During the presentation by House Leader, Mr Julius Ihonvbere, yesterday, for a clause-by-clause consideration, it was agreed that NAICOM can withdraw the licence of an insurer or reinsurer if it is not conducting insurance business in accordance with sound insurance principles.

In addition, this action can be carried out if the licence holder has “failed to satisfy the capital or solvency requirement as prescribed by the commission and has ceased to carry on the business of insurance and the primary purpose for which it was registered for at least one year in Nigeria.”

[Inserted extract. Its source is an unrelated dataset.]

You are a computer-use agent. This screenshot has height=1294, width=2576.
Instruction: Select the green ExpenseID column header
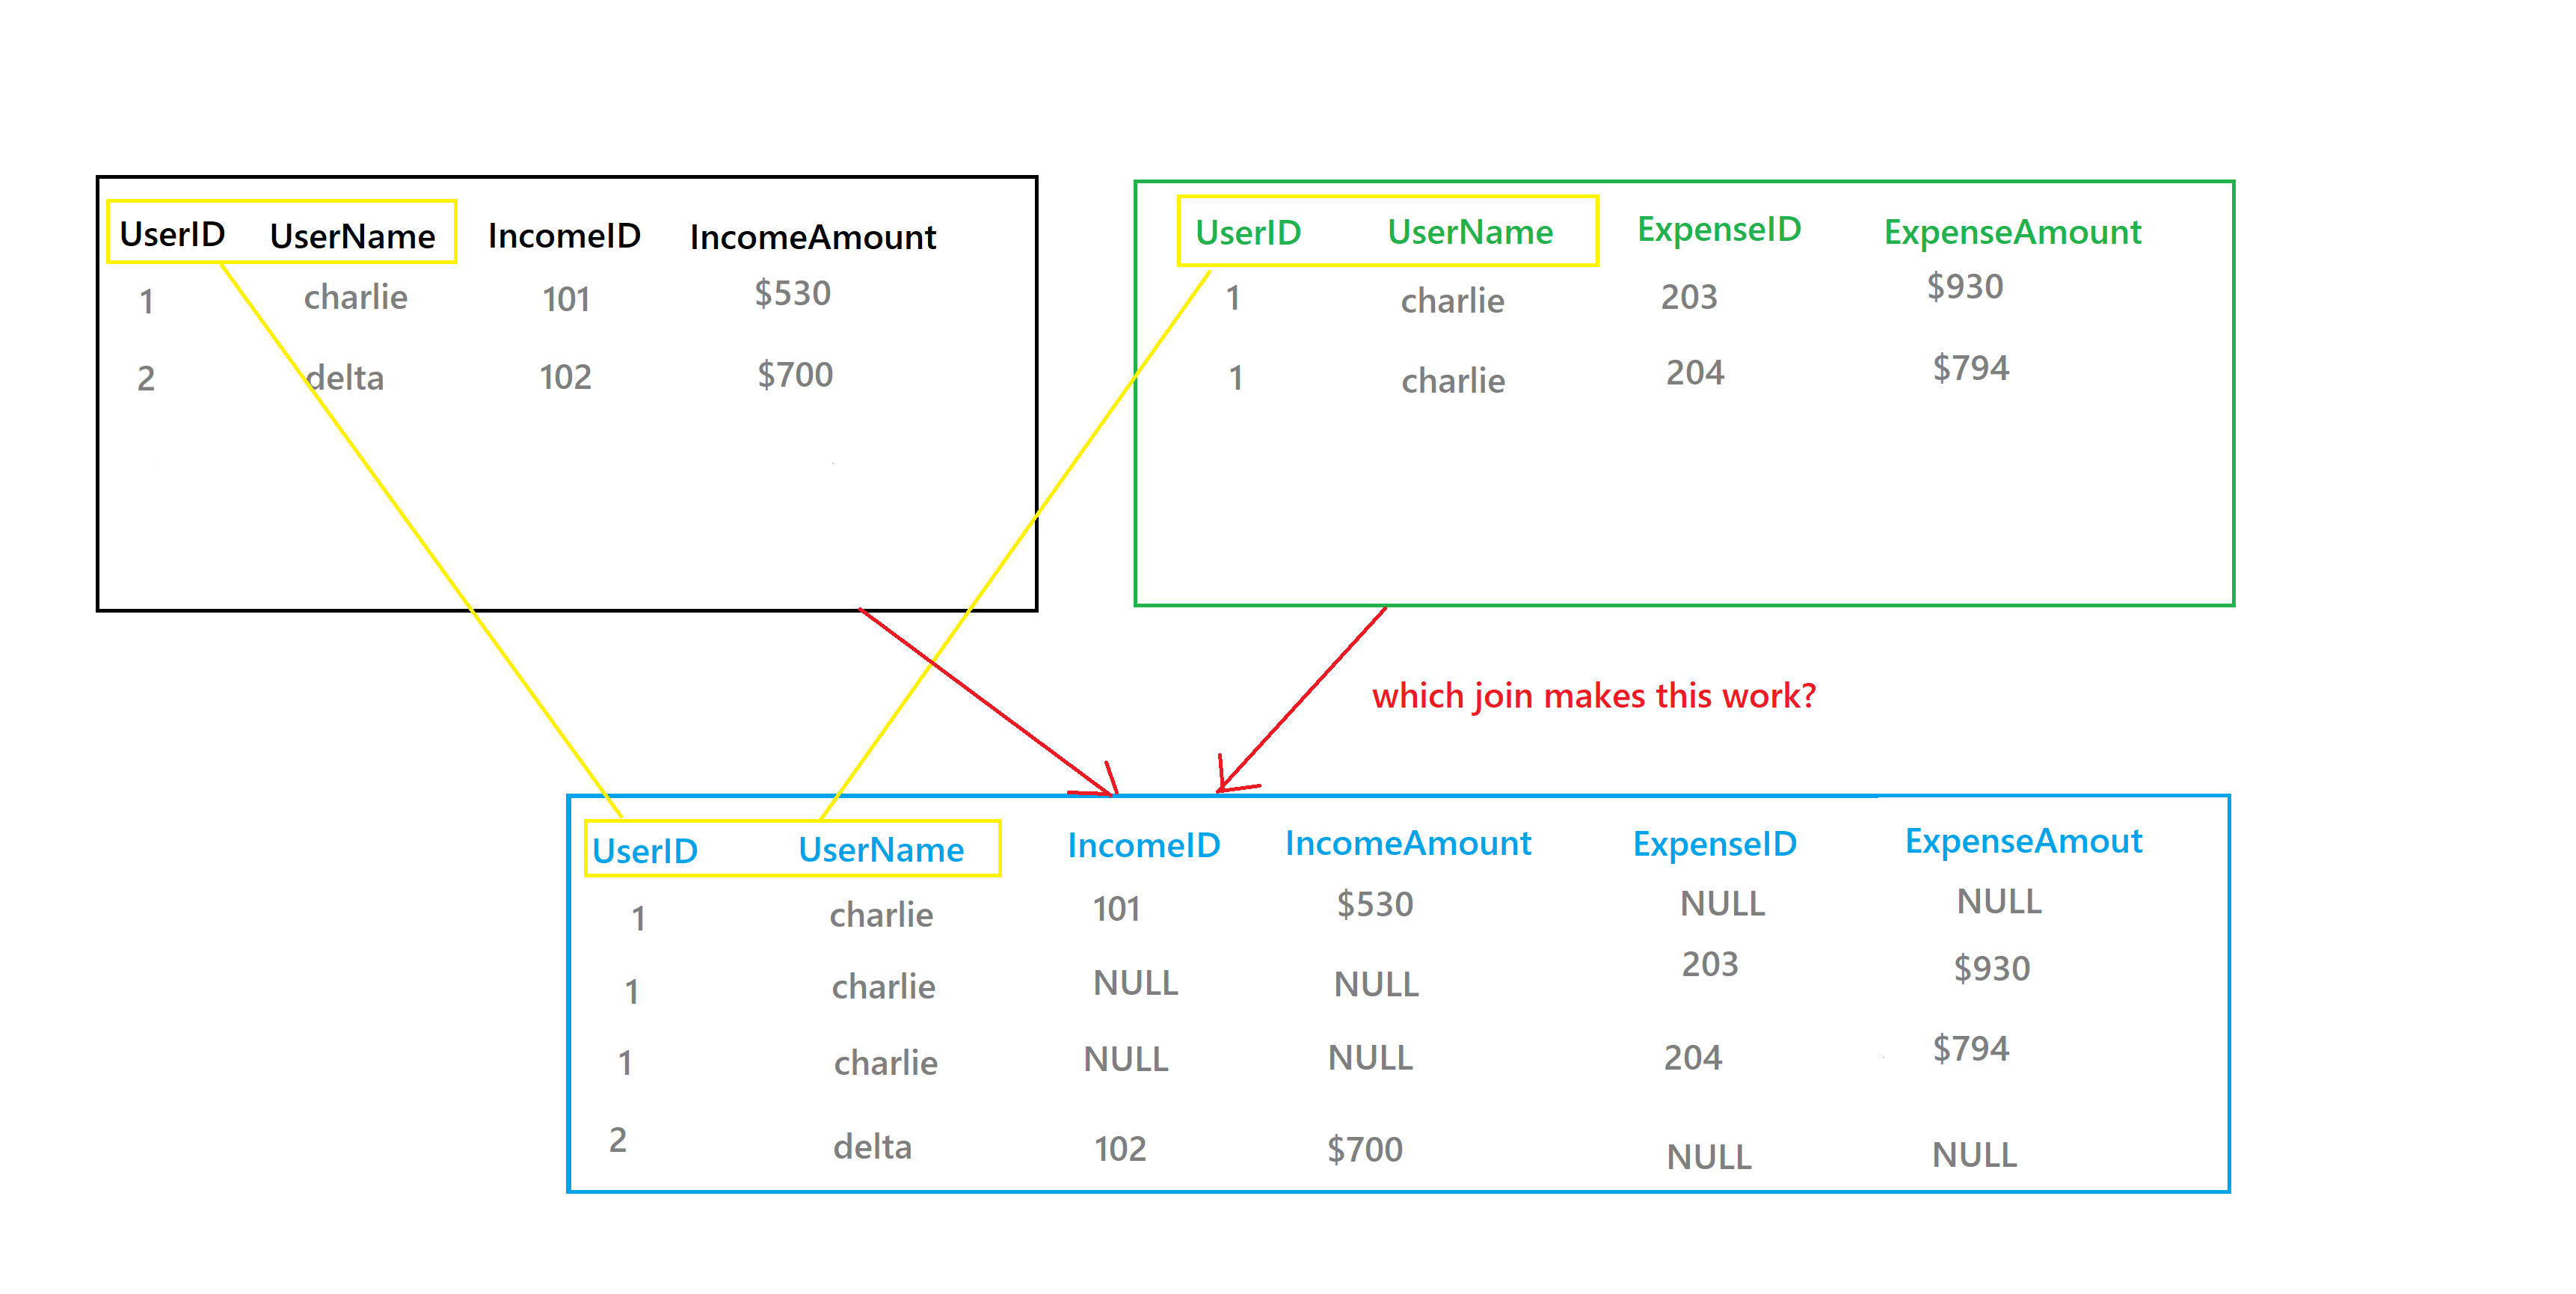pyautogui.click(x=1719, y=229)
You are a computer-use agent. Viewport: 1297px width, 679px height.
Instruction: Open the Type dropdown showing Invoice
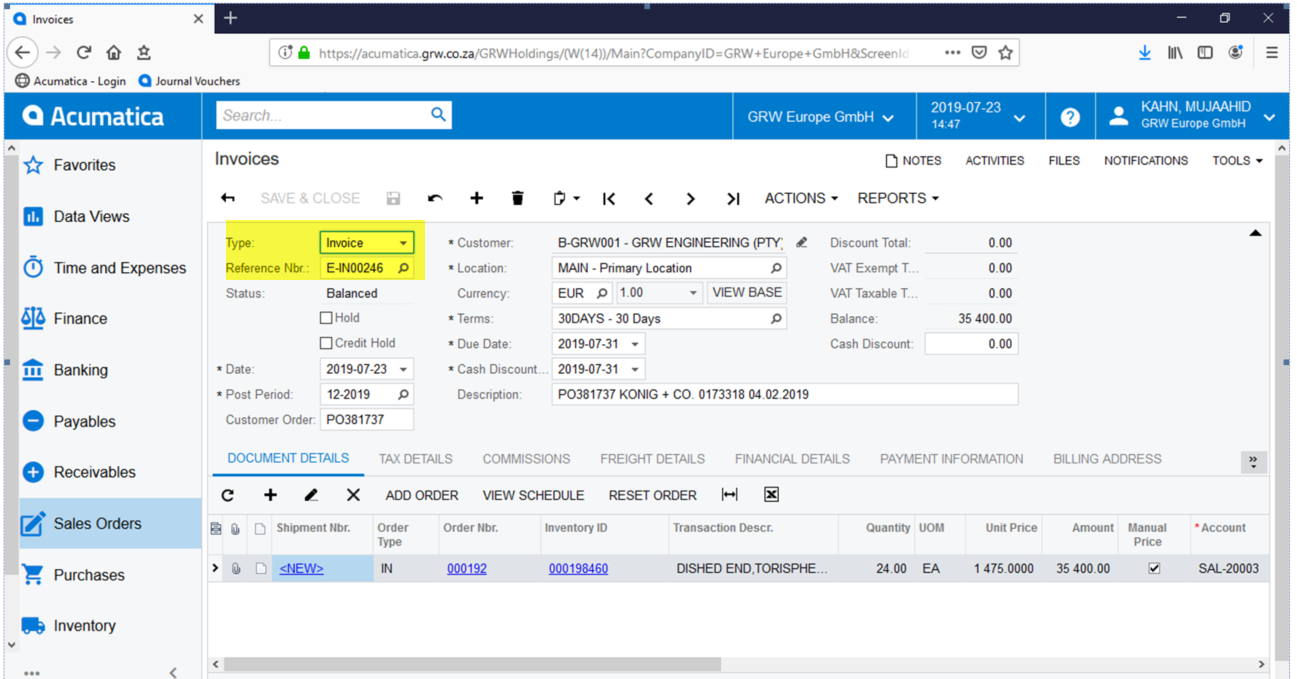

The lower chamber of the parliament also concurred with the Senate that for obtaining an operating licence, “An application for licensing as an insurer shall be made to the commission in the prescribed form and accompanied by such other documents or information as the commission may from time to time require.

“The commission shall publish and make available to the general public a service charter which shall provide for products and services of the commission and the complete list of requirements to obtain the products and services.”

However, no person or organisation is allowed to “commence or carry out insurance, reinsurance or related business in Nigeria unless licensed by the commission as an insurer or a reinsurer under this bill.”

NAICOM was given the power to “regulate the insurance industry [in Nigeria] in order to develop the insurance sector and to protect the interest of policyholders, prospective policyholders and other stakeholders under insurance policies in ways that are consistent with the continued development of a viable, competitive  and innovative insurance industry.”